问题
CSV parsing of the file was very slow so I was trying to load the file directly in to some temp table in database directly and then doing the computation as below :
Earlier it was like this, took 13 mins to add the entries using below method :
CSV.foreach(fileName) do |line|
completePath = line[0]
num_of_bps = line[1]
completePath = cluster_path+ '/' + completePath
inode = FileOrFolder.find_by_fullpath(completePath, :select=>"id")
metric_instance = MetricInstance.find(:first, :conditions=>["file_or_folder_id = ? AND dataset_id = ?", inode.id, dataset_id])
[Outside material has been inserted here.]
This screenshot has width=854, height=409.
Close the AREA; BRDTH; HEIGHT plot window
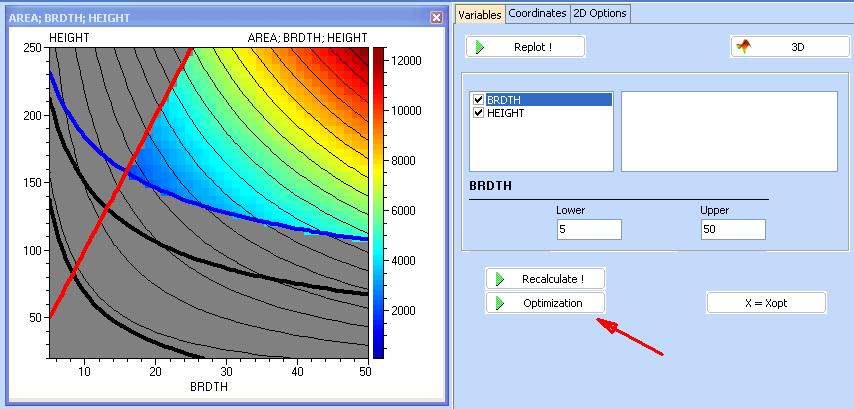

add_entry(metric_instance.id, num_of_bps, num_of_bp_tests)
end
def self.add_entry(metaid, num_of_bps, num_of_bp_tests)
entry = Bp.new
entry.metric_instance_id = metaid
entry.num_of_bps = num_of_bps
entry.num_of_bp_tests = num_of_bp_tests
entry.save
return entry
end
now I changed the method to this, now takes 52 mins :(
@bps = TempTable.all
@bps.each do |bp|
completePath = bp.first_column
num_of_bps = bp.second_column
num_of_bps3 = bp.third_column
completePath = cluster_path+ '/' + completePath
inode = FileOrFolder.find_by_fullpath(completePath, :select=>"id")
num_of_bp_tests = 0
if(inode.nil?)
else
if(num_of_bps !='0')
num_of_bp_tests = 1
end
metric_instance = MetricInstance.find(:first, :conditions=>["file_or_folder_id = ? AND dataset_id = ?", inode.id, dataset_id])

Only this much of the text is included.